- Exercise brief:
Reproduce the lines from the one containing "Where should I click to: Close" up to and including the one containing "should pyautogui.click(x=384, y=321).", changing "dialog" to "window" and leaving everything else as it is.
Supplied records start
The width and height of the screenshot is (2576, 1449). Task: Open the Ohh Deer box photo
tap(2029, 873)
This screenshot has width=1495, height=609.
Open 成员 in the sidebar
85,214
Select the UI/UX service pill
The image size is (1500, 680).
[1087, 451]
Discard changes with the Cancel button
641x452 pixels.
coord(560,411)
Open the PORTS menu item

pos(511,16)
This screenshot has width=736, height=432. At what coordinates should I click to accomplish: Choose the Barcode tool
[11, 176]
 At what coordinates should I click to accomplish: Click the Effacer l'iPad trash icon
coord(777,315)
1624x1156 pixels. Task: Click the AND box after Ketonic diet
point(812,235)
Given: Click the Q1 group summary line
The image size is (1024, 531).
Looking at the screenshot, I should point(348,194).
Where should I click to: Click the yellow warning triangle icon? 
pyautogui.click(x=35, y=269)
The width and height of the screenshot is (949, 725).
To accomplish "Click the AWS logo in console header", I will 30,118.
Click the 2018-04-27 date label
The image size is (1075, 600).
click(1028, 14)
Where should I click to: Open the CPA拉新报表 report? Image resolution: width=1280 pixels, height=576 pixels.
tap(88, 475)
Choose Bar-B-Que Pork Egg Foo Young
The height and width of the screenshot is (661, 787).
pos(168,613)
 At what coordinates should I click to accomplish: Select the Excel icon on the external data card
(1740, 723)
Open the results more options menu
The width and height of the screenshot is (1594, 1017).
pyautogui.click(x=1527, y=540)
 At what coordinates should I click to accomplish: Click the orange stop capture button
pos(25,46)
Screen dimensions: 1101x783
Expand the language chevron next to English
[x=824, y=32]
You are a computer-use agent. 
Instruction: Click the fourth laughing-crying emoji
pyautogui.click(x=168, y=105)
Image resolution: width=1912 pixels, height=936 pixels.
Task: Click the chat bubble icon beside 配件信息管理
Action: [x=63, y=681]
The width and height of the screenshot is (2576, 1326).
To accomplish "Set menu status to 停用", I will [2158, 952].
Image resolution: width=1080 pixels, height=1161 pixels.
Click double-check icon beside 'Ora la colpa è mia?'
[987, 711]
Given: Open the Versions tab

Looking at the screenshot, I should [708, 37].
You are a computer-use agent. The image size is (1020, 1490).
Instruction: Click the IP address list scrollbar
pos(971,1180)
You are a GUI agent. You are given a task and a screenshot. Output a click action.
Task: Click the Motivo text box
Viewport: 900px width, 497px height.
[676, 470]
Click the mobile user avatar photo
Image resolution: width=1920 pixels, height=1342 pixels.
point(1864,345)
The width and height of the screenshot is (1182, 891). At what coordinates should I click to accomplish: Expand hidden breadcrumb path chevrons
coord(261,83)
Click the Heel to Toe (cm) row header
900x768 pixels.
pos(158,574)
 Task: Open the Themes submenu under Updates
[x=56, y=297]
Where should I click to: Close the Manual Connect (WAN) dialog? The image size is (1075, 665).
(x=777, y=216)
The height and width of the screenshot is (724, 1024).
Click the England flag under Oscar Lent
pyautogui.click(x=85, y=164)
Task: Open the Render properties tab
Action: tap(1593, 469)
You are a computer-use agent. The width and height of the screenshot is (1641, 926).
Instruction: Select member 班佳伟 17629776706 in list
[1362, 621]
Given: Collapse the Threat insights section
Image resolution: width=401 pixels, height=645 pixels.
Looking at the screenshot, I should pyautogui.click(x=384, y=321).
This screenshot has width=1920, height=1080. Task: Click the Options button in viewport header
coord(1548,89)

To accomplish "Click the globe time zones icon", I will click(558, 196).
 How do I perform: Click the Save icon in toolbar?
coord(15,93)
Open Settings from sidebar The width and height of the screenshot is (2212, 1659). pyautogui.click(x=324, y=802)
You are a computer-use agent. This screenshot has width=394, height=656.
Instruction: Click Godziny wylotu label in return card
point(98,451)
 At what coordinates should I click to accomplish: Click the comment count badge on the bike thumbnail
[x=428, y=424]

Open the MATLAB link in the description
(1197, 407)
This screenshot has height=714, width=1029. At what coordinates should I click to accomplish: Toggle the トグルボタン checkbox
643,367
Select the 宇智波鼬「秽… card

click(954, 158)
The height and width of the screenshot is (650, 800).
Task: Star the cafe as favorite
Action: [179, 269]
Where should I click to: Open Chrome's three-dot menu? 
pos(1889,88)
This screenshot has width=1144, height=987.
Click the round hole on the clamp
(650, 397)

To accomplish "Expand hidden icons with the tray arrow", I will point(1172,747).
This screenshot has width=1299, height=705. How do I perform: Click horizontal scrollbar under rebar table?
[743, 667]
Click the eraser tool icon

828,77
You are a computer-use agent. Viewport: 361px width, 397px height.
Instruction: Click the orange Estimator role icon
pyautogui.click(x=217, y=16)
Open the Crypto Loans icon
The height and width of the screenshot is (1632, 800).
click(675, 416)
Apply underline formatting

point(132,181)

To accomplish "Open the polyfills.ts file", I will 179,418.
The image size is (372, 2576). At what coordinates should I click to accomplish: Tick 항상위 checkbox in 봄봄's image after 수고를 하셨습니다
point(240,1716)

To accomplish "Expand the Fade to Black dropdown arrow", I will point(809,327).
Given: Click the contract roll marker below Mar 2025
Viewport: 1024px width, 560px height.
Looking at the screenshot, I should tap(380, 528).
Supplied records end
- Finished answer:
Where should I click to: Close the Manual Connect (WAN) window? The image size is (1075, 665).
(x=777, y=216)
The height and width of the screenshot is (724, 1024).
Click the England flag under Oscar Lent
pyautogui.click(x=85, y=164)
Task: Open the Render properties tab
Action: tap(1593, 469)
You are a computer-use agent. The width and height of the screenshot is (1641, 926).
Instruction: Select member 班佳伟 17629776706 in list
[1362, 621]
Given: Collapse the Threat insights section
Image resolution: width=401 pixels, height=645 pixels.
Looking at the screenshot, I should pyautogui.click(x=384, y=321).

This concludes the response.